*Énoncé:*
Recopiez à l'identique les lignes suivantes : commencez à celle qui contient "Where should I click to: Click the Fragplace" et arrêtez-vous après celle qui contient "Looking at the screenshot, I should click(745, 60).", les deux incluses.

(Lignes d'un jeu de données)
········

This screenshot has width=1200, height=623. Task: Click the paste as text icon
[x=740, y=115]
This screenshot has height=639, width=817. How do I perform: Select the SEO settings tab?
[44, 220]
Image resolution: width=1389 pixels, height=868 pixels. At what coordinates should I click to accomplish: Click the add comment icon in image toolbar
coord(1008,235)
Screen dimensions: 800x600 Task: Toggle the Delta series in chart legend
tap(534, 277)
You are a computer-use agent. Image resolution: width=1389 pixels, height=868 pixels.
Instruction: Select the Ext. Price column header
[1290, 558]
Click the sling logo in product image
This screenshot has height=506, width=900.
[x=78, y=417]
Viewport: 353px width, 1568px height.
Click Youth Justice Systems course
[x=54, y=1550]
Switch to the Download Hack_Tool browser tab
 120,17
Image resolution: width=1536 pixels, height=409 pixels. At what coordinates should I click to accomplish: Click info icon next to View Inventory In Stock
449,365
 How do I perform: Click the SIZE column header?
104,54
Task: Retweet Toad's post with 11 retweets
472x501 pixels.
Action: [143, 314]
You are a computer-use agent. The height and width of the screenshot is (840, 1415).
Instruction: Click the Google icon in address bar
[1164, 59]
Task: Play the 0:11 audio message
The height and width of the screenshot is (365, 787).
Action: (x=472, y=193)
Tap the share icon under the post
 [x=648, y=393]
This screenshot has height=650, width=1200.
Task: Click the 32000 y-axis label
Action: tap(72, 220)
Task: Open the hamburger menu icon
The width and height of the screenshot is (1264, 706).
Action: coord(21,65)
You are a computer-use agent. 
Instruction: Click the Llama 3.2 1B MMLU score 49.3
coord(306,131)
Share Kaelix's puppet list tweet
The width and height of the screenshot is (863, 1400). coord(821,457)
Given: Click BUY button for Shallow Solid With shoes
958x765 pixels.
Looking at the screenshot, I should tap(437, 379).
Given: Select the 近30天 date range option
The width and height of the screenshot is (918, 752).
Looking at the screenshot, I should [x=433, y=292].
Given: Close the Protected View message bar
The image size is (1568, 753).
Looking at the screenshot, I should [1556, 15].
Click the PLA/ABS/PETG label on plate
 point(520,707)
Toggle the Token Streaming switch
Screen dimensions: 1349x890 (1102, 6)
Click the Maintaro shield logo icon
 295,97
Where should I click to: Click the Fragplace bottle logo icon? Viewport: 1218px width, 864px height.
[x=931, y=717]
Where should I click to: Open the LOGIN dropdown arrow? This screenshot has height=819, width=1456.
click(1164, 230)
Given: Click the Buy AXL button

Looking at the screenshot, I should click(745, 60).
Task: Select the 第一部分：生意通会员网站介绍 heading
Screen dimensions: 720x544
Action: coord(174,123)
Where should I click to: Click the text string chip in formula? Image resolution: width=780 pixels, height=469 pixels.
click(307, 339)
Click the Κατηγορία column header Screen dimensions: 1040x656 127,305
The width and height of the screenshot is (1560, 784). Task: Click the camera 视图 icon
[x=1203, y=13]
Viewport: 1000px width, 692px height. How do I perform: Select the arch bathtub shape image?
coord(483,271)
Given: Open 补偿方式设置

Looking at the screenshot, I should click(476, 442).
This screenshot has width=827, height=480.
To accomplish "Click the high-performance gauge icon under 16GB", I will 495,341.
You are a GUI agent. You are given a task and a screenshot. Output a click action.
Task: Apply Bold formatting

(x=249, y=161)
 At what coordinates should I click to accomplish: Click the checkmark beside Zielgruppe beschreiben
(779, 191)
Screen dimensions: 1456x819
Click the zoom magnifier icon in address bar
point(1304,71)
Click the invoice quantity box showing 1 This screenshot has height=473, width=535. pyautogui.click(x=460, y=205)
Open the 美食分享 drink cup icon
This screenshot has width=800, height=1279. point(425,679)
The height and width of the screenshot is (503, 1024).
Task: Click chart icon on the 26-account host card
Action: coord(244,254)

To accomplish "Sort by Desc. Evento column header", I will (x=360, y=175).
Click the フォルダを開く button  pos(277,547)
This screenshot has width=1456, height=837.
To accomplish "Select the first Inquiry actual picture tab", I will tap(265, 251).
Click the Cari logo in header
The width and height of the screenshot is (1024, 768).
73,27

········

*Solution rédigée:*
Where should I click to: Click the Fragplace bottle logo icon? Viewport: 1218px width, 864px height.
[x=931, y=717]
Where should I click to: Open the LOGIN dropdown arrow? This screenshot has height=819, width=1456.
click(1164, 230)
Given: Click the Buy AXL button

Looking at the screenshot, I should click(745, 60).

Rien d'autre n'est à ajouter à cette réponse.